Data for processing:

┏━━

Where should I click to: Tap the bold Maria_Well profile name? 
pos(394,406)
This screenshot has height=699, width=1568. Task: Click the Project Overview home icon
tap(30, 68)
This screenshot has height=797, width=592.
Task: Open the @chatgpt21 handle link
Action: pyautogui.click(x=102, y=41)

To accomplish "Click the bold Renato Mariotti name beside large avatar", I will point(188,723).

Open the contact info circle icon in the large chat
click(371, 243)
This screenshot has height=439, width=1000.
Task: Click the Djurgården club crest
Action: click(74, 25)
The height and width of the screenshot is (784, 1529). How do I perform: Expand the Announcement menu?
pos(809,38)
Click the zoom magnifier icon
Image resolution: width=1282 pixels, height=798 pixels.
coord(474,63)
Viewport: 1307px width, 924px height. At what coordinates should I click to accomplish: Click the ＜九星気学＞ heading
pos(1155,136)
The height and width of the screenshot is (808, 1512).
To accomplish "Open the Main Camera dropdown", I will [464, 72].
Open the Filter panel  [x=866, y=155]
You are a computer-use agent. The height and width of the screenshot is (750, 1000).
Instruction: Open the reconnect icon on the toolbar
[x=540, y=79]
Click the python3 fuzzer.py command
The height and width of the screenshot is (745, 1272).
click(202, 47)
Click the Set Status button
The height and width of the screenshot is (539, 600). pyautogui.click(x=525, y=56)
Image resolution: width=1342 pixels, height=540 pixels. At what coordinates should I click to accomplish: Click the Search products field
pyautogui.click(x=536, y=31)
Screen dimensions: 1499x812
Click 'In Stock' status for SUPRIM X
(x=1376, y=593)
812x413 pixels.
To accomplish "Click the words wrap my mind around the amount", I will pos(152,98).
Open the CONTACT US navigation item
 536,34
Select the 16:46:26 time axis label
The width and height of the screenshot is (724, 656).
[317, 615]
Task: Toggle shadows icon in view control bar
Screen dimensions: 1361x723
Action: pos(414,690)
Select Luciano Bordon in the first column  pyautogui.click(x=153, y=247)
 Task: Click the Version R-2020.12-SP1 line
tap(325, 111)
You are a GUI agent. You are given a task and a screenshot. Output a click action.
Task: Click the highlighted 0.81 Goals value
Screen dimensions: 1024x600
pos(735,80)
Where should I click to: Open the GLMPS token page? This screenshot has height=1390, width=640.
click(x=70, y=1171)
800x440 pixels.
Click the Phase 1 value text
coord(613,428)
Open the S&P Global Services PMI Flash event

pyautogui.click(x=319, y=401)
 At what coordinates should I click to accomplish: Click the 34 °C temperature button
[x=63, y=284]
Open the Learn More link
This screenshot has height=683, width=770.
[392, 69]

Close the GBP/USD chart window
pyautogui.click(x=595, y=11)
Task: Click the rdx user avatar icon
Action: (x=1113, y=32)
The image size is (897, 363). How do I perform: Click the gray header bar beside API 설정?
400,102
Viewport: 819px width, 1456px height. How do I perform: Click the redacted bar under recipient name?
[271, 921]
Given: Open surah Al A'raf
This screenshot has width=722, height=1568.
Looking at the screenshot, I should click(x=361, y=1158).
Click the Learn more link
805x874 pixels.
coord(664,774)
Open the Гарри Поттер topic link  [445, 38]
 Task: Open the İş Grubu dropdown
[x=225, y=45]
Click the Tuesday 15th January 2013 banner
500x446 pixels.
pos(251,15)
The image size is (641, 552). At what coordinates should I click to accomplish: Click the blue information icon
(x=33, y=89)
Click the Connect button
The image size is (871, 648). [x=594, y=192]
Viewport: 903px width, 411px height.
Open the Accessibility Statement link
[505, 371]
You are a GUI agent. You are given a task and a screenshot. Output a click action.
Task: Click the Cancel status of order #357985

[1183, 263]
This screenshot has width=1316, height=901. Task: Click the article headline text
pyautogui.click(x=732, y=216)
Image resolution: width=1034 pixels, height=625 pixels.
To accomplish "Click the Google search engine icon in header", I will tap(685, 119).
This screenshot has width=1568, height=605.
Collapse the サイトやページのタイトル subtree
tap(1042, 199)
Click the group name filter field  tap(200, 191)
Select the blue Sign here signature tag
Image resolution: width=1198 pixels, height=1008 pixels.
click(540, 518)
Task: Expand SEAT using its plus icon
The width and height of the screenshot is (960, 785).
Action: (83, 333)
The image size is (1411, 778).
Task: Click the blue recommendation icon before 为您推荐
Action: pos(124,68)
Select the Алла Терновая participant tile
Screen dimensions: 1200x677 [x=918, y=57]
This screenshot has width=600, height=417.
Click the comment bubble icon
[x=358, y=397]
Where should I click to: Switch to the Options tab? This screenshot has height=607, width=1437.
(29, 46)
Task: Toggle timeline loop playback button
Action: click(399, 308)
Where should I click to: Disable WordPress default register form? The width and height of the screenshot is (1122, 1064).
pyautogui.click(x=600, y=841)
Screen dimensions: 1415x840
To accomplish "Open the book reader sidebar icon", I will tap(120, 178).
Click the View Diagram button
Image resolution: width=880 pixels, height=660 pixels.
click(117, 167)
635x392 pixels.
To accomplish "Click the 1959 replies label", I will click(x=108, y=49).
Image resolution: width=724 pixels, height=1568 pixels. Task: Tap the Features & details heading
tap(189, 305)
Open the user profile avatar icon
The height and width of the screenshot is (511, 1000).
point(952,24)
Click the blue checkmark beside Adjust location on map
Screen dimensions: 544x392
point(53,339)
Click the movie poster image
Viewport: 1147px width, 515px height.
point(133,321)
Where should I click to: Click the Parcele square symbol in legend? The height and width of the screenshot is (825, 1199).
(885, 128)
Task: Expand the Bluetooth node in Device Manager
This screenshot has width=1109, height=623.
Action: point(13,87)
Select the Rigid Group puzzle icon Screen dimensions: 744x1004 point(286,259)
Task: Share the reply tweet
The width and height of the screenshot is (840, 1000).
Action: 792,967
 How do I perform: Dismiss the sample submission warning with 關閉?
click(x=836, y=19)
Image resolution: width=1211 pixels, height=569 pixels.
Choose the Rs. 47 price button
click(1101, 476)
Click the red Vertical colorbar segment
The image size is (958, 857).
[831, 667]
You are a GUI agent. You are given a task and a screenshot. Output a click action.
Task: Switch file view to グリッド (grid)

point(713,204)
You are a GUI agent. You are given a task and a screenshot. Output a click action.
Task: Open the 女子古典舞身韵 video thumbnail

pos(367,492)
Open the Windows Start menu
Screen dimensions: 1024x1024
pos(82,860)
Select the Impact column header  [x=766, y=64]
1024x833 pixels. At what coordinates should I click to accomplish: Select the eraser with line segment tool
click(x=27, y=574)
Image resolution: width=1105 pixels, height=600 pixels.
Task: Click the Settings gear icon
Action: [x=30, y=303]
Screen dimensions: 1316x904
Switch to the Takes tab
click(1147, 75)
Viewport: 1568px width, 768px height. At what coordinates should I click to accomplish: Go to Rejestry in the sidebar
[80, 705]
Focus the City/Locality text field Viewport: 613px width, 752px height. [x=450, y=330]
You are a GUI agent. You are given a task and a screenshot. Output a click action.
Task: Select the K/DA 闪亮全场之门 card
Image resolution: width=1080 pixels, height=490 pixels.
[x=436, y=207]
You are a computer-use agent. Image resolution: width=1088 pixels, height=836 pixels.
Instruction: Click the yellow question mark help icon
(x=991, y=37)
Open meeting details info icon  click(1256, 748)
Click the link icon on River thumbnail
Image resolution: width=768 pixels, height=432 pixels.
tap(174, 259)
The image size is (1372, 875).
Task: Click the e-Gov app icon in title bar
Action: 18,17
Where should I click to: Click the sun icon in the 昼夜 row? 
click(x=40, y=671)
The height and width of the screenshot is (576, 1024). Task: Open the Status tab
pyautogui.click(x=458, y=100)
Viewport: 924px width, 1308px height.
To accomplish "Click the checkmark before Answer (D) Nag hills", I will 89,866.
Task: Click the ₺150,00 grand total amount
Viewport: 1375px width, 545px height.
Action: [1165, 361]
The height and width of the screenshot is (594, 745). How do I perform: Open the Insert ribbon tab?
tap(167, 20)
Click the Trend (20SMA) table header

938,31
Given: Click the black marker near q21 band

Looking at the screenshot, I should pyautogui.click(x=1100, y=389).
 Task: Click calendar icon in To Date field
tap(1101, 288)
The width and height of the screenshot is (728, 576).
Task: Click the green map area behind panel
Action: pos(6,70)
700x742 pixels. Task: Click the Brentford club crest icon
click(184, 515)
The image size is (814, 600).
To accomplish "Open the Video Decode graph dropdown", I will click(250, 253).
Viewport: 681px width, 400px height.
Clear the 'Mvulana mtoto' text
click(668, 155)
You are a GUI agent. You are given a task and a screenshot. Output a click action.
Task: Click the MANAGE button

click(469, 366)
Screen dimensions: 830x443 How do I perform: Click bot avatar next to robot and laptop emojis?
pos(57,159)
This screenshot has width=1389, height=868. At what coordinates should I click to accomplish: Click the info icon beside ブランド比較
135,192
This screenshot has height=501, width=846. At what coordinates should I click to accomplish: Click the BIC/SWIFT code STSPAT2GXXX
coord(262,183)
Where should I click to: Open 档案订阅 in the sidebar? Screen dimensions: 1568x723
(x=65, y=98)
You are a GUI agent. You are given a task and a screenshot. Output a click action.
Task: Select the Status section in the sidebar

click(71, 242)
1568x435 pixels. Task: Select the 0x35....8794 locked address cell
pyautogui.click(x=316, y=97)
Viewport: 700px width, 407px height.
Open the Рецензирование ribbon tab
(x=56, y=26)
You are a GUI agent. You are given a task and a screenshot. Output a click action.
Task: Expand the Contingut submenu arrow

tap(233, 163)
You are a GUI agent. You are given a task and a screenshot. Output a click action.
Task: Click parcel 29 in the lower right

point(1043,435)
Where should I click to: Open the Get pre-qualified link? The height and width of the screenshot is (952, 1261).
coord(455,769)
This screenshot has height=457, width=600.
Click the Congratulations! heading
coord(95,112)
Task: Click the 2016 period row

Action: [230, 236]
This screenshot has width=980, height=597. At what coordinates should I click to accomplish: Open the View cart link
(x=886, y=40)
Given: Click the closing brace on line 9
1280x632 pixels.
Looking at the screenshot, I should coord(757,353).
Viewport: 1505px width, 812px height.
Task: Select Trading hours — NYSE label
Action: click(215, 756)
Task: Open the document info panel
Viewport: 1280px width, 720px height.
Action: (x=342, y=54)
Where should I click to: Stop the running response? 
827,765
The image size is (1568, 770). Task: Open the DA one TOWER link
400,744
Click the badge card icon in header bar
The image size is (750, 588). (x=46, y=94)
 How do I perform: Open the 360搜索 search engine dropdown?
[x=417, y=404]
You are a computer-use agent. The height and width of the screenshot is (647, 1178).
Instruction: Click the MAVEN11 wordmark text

┗━━

Within these records, how many lines include the word "column"? The reply should be that number alone.

Exercise output:
2